La tuberculose est la deuxième cause de mortalité due à une maladie infectieuse à l’échelle mondiale, derrière la Covid-19. Des scientifiques d’INRAE et de l’Inserm ont découvert deux sous-types de neutrophiles qui jouent des rôles opposés dans la réponse inflammatoire lors d’une infection. Ils pourraient constituer des biomarqueurs pour identifier les individus risquant de développer une forme contagieuse de la maladie. Ces résultats sont publiés le 21 mai dans la revue Life Science Alliance.
Un ennemi ancien toujours présent
La tuberculose est une maladie qui atteint le plus souvent les poumons, et est causée par la bactérie Mycobacterium tuberculosis. Cette maladie inflammatoire, qui affecte l’humain depuis des milliers d’années, n’appartient pourtant pas au passé et reste encore très présente dans le monde entier, causant en 2022 la mort de 1,3 million de personnes. L’évolution de la maladie est très compliquée à suivre et les tests actuels ne permettent pas de différencier une forme de tuberculose active (contagieuse) d’une forme latente (non contagieuse). Or près d’un tiers de la population mondiale serait infectée par la bactérie de manière latente. Les cas d’infection latente, sans aucun signe clinique, sont les plus nombreux. Ainsi, un enjeu majeur est de détecter les individus qui risquent de transmettre aux autres les bactéries.

- [Enregistrements fournis]:

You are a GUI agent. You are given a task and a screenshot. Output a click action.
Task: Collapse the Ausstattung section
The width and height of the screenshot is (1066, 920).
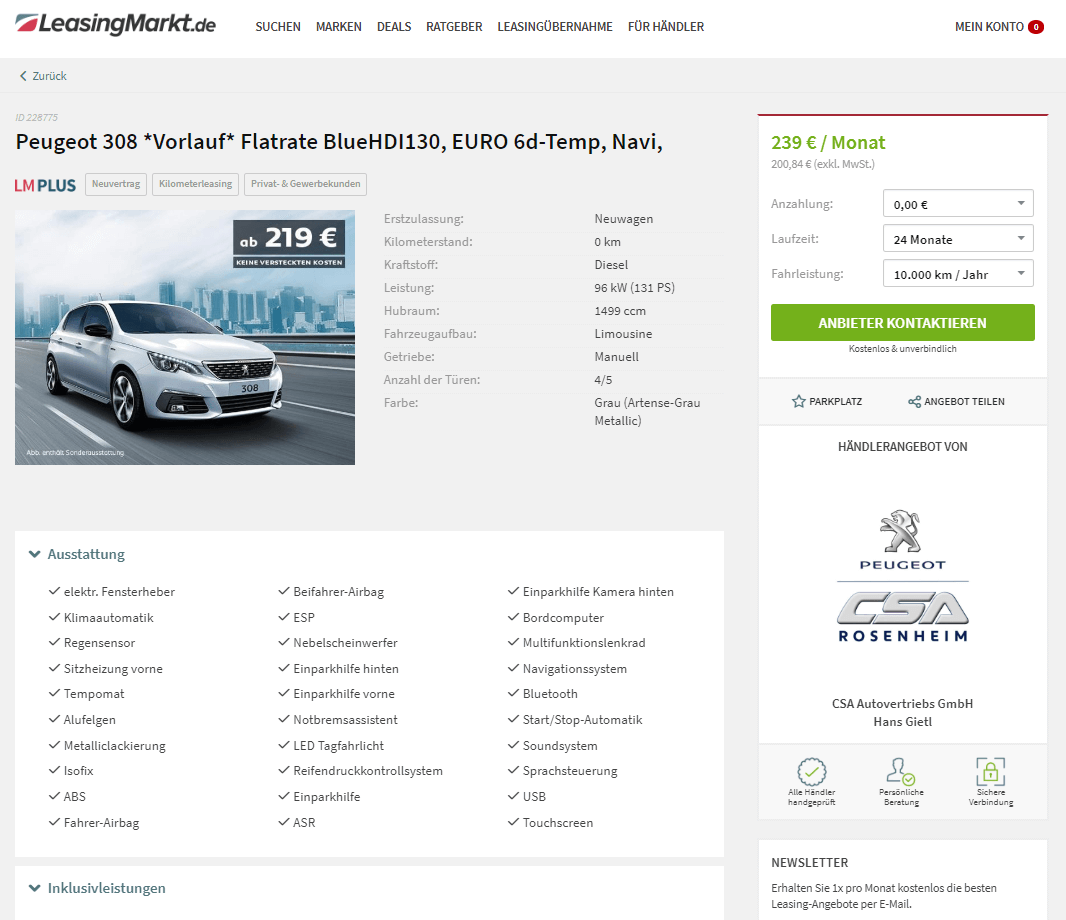click(x=77, y=554)
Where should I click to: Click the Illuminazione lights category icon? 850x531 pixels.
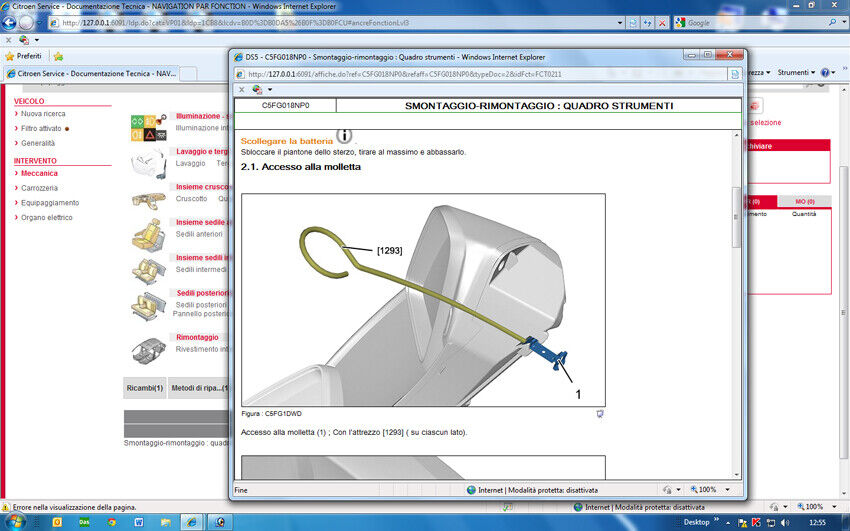click(148, 128)
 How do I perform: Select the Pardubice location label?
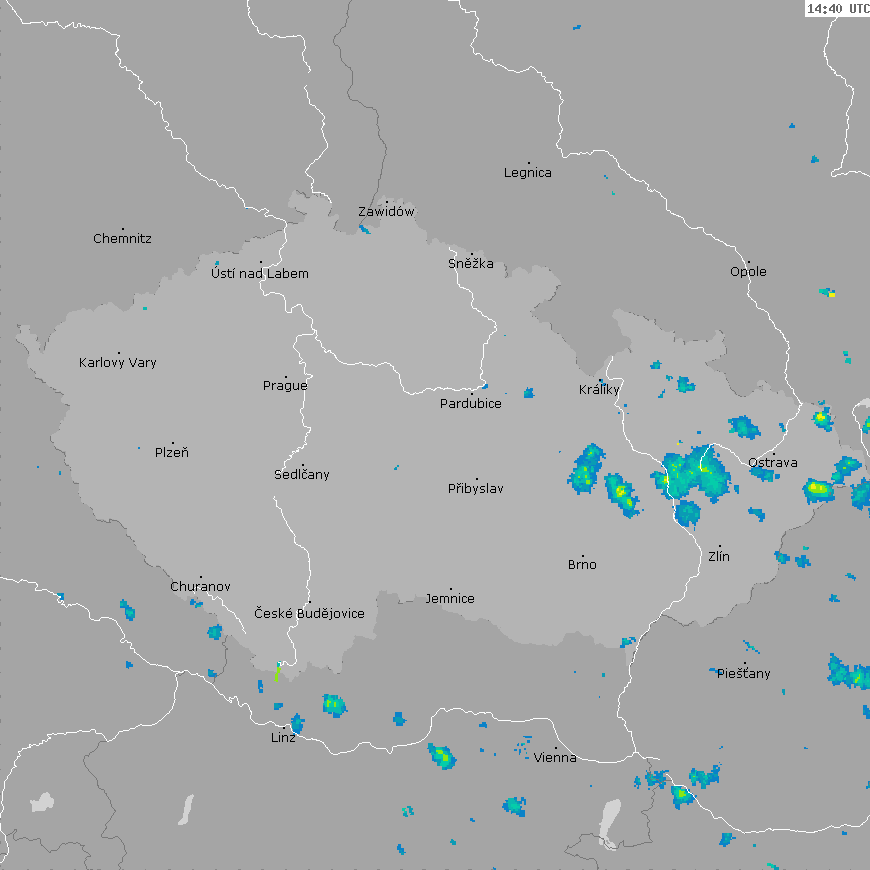tap(471, 404)
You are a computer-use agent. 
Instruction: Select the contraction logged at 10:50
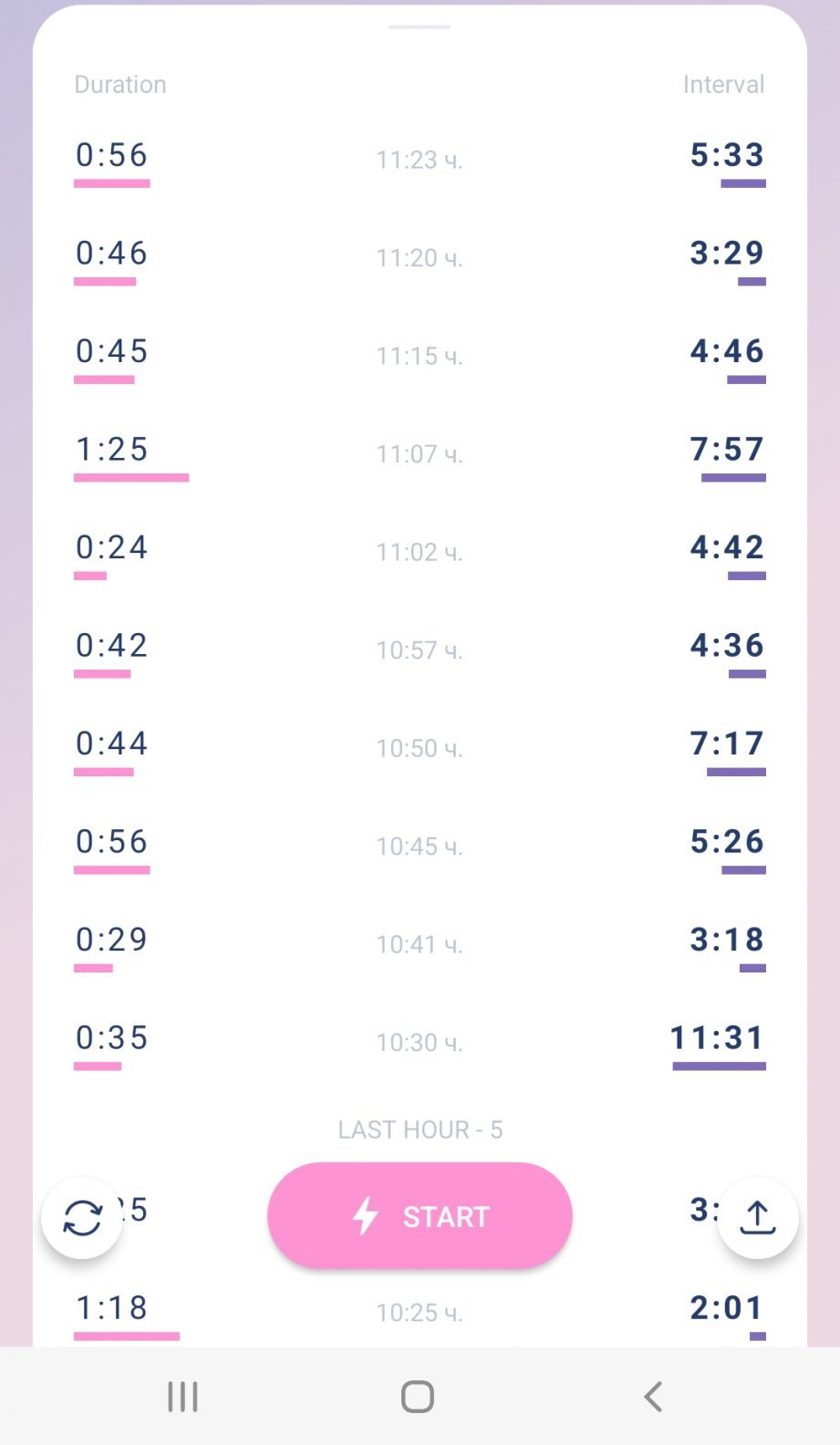coord(420,749)
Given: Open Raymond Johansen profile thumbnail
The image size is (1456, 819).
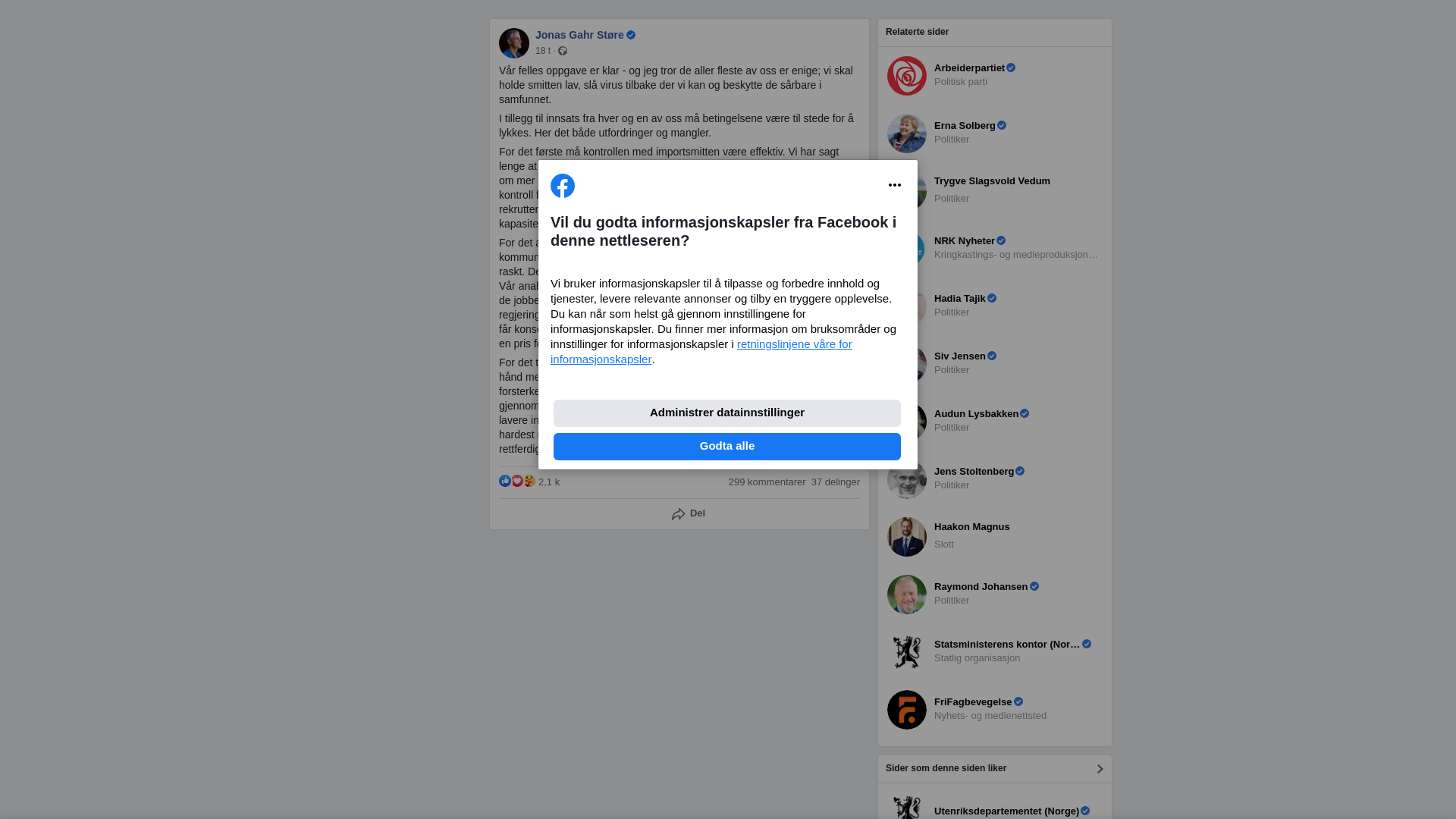Looking at the screenshot, I should 907,595.
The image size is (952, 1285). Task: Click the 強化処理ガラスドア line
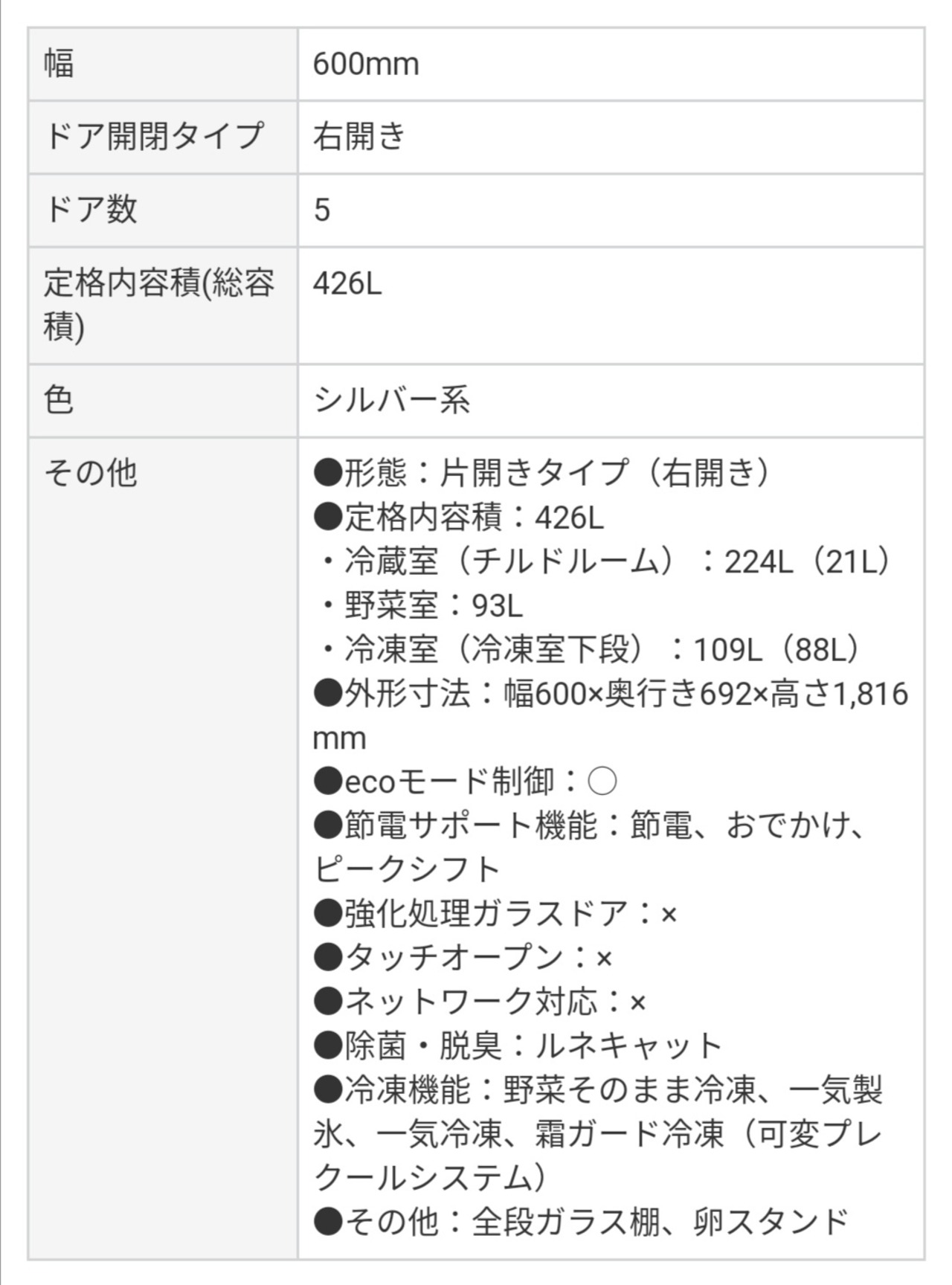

- [Tâches à réaliser]:
1/ Reproduisez à l'identique le passage du texte sur la tuberculose qui va de « Un ennemi ancien » jusqu'à « autres les bactéries. ».
2/ Dites si chacune des affirmations suivantes concorde avec le texte sur la tuberculose. Répondez par oui ou non, puis citez à l'identique les mots du texte qui permettent de trancher.
(a) La tuberculose a provoqué la mort de 1,3 million de personnes en 2022.
(b) Les tests actuels permettent de distinguer la forme active de la tuberculose de sa forme latente.
(c) Les résultats de l'étude paraissent dans la revue Nature.
3/ Reprenez le texte sur la tuberculose à la suite de sa dernière phrase.

- [Vos réponses]:
1/
Un ennemi ancien toujours présent
La tuberculose est une maladie qui atteint le plus souvent les poumons, et est causée par la bactérie Mycobacterium tuberculosis. Cette maladie inflammatoire, qui affecte l’humain depuis des milliers d’années, n’appartient pourtant pas au passé et reste encore très présente dans le monde entier, causant en 2022 la mort de 1,3 million de personnes. L’évolution de la maladie est très compliquée à suivre et les tests actuels ne permettent pas de différencier une forme de tuberculose active (contagieuse) d’une forme latente (non contagieuse). Or près d’un tiers de la population mondiale serait infectée par la bactérie de manière latente. Les cas d’infection latente, sans aucun signe clinique, sont les plus nombreux. Ainsi, un enjeu majeur est de détecter les individus qui risquent de transmettre aux autres les bactéries.

2/
(a) Oui : « causant en 2022 la mort de 1,3 million de personnes »
(b) Non : « les tests actuels ne permettent pas de différencier une forme de tuberculose active (contagieuse) d’une forme latente (non contagieuse) »
(c) Non : « Ces résultats sont publiés le 21 mai dans la revue Life Science Alliance. »

3/
Le rôle crucial des neutrophiles
C’est dans ce contexte que des scientifiques d’INRAE et de l’Inserm, en collaboration avec des chercheurs du Brésil et de Belgique, se sont intéressés aux neutrophiles, un type de globule blanc qui tue les pathogènes grâce à un arsenal toxique. Mais leur concentration massive dans les foyers d’infection peut détruire les tissus, notamment les poumons dans le cas de la tuberculose.
L’équipe de recherche a découvert deux sous-types de neutrophiles qui ont des rôles opposés dans le processus d’inflammation suite à une infection par M. tuberculosis. Ils ont identifié d’une part des neutrophiles conventionnels, qui agissent comme un accélérateur de l’inflammation, en produisant la cytokine pro-inflammatoire nommée IL-1b. D’autre part, ils ont montré le rôle des neutrophiles régulateurs qui opèrent comme un frein via la protéine PD-L1, permettant de bloquer la prolifération des lymphocytes T pro-inflammatoires. De cette manière, ce sous-type de neutrophiles permet de tempérer la réponse immunitaire pour éviter la destruction du poumon. Les chercheurs ont montré que l’injection de neutrophiles régulateurs chez des souris très sensibles à M. tuberculosis a eu pour effet d’atténuer leurs lésions pulmonaires.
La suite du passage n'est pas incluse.